The kid behind the counter at Java Enabler told me that before the bottom dropped out of the dot com stocks, this place used to be packed twenty-four seven. A flick of the eyes and I saw the small shop was near empty. Along one wall, it had a row of iMacs with overstuffed chairs in front of them. While Cass started to bang away in a blur of meaningless clicks and clacks on the keyboard, I ordered her a latte and a black house coffee for me, say what you will about yuppie scum they have improved the quality of coffee for all of us and for that I bless them. Cass found 157,263 sites listing the key word “Stripper”. I had her add the word “Live” and that got us down to 42,637. She started clicking on addresses and a flurry of porn sites flashed on. I was flooded with embarrassment to be looking at these pictures in broad daylight with Cass at my side. It wasn’t like this was anything we hadn’t seen before. Hell, I reminded myself, her last place of employment was a brothel. Still it felt odd. After an hour of mind-numbing bad porn I had her add the word “Crystal” to the search. The top web site listed was called Hot-horny-strippers.com. When she clicked on the address I nearly spit out my coffee. There on the welcome page was a picture of Kelly. She was naked, on her hands and knees, ass to the camera. Her face stared back at me over her shoulder, it was animated so she winked at me. On her left butt cheek I noticed a tattoo of Tinkerbell or some other fairy who’s name I didn’t know. Fact is, all fairies look alike to me. It had never occurred to me that Kelly would have a tattoo, not that she should or shouldn’t have had one. It was just that I didn’t know she did. It was one more in the growing list of things I hadn’t known about Kelly. And there she was kneeling on the screen forming her crude, “come fuck me” wink.

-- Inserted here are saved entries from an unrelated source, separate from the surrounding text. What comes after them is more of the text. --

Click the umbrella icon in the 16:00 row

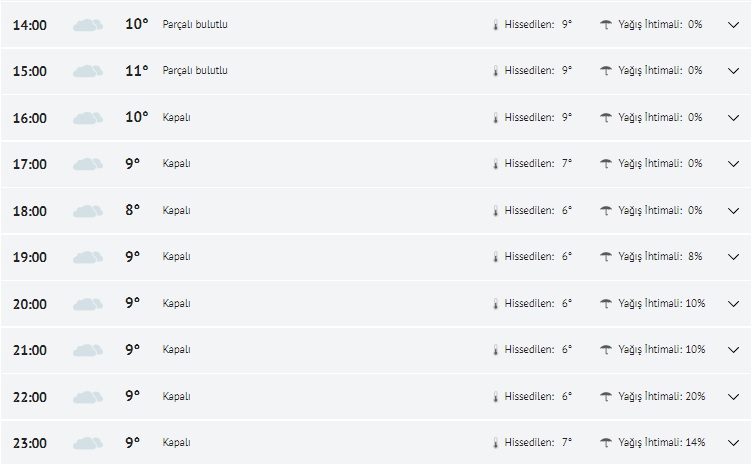tap(606, 117)
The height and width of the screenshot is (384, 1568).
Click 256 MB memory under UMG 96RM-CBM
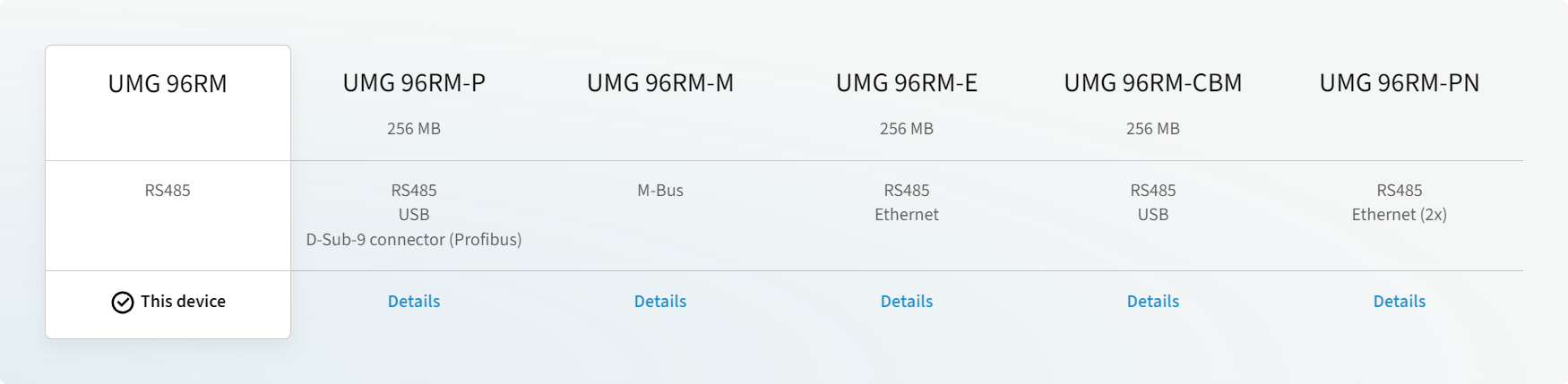point(1153,129)
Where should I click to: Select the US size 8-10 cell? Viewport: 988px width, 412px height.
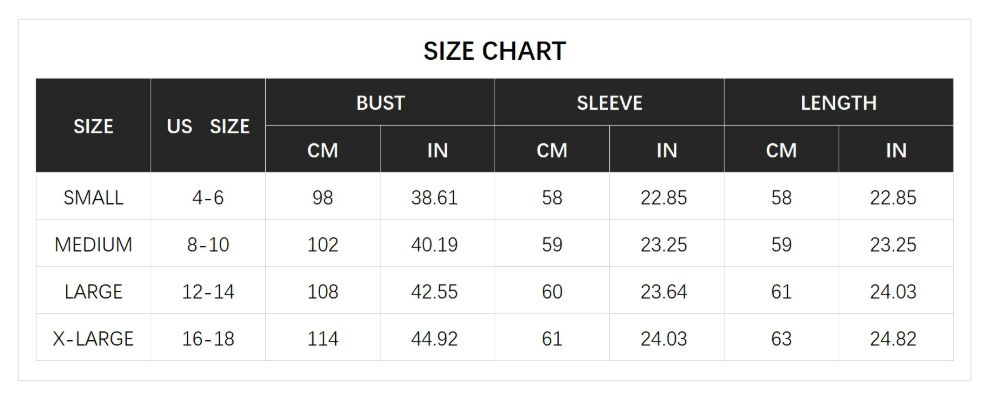208,244
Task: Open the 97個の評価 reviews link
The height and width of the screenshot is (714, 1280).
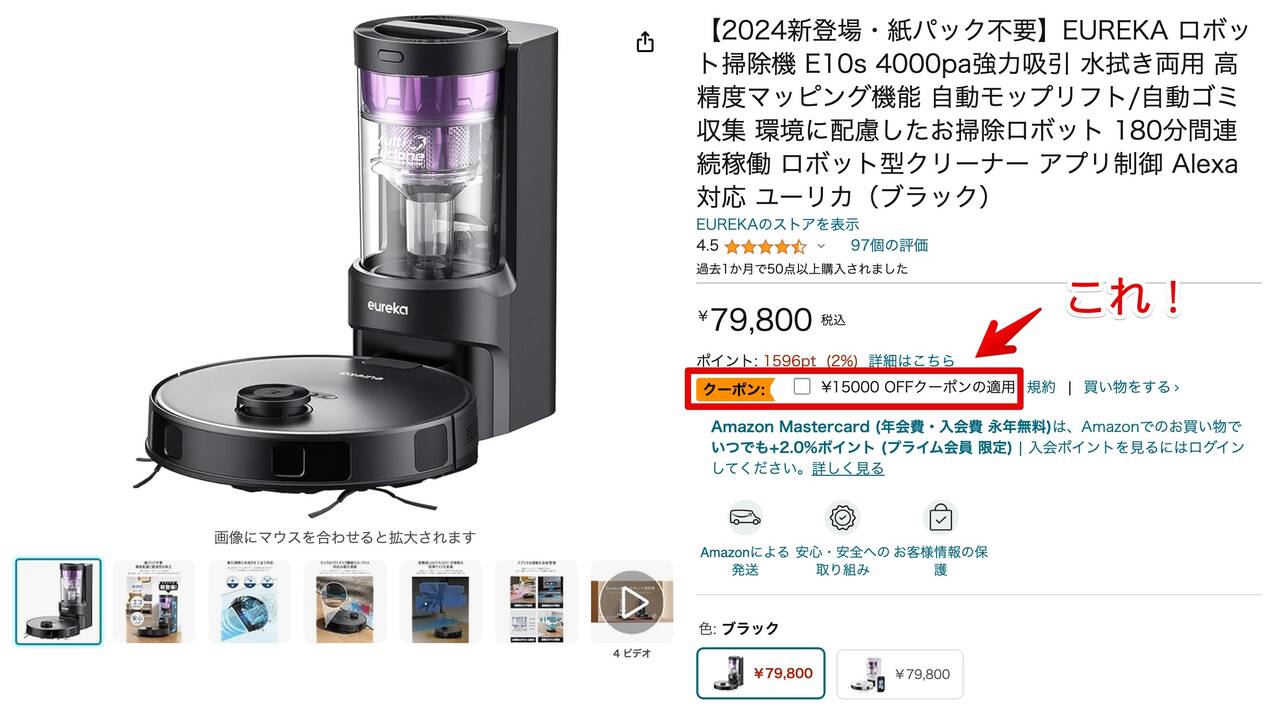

“That bastard,” Cass said more to herself than me. We both stared at the picture for a long moment, as if we could make her real if we watched long enough. “Give me a credit card number.”

“Do I look like the kind of guy they give credit cards to?” Fact was I had one hidden in my car, but it was clean in John Stahl’s name and needed it to stay that way. It was my get out of jail, I’ll be in Paris ‘cause there are too many dead bodies in this room to cover up, security card.

“We need one to see more,” she said.

“I don’t need to see more, I need to see where this is coming from.” Looking around, the shop was now empty. The clerk was sitting at one of the iMacs tapping away on the keys. I decided to take a wild shot in the dark. I caught Cass’ attention and then looked over at the clerk. She smiled, this was her area of expertise. In the few steps it took for her to reach him she completely transformed herself. She stood up a hardened woman but by the time she reached him she was the girl next door. Meryl Streep had nothing on this girl.

She slid into a chair next to him and flashed the kind of smile that made you forget your troubles, your wife, even your car keys. Caught in her crosshairs he never had a chance.

“Hi,” she said.

“How’s it going,” he mumbled, unable to keep eye contact he looked down, then found himself staring at her breasts. He gulped and quickly looked up, a slight rosy tint forming on his cheeks. “You need something?”

“You’re good with computers, I can tell by the way you whip around the keyboard.” She let her fingertips brush against his hand resting on the keys.

“I know a thing or two,” he said with false modesty, still glowing from her briefest of touches. Yeah, she was that good.

“My uncle and I were trying to trace a web site.” She nodded at me. “It was pictures, bad pictures of his daughter, he wants to know how to find the server it’s on. I love computers but I’m in way over my head on this one. Could you, no I don’t want to bother you.”

“It’s no big deal, piece of cake really.” The clerk smiled, this was his turf, his moment to shine.

“Really?” She looked like she was in awe of his prowess.

“If you have the IP address, I can find out where the data is hosted.”

“IP address?” Unconsciously she ran her thumb over her lower lip acting confused.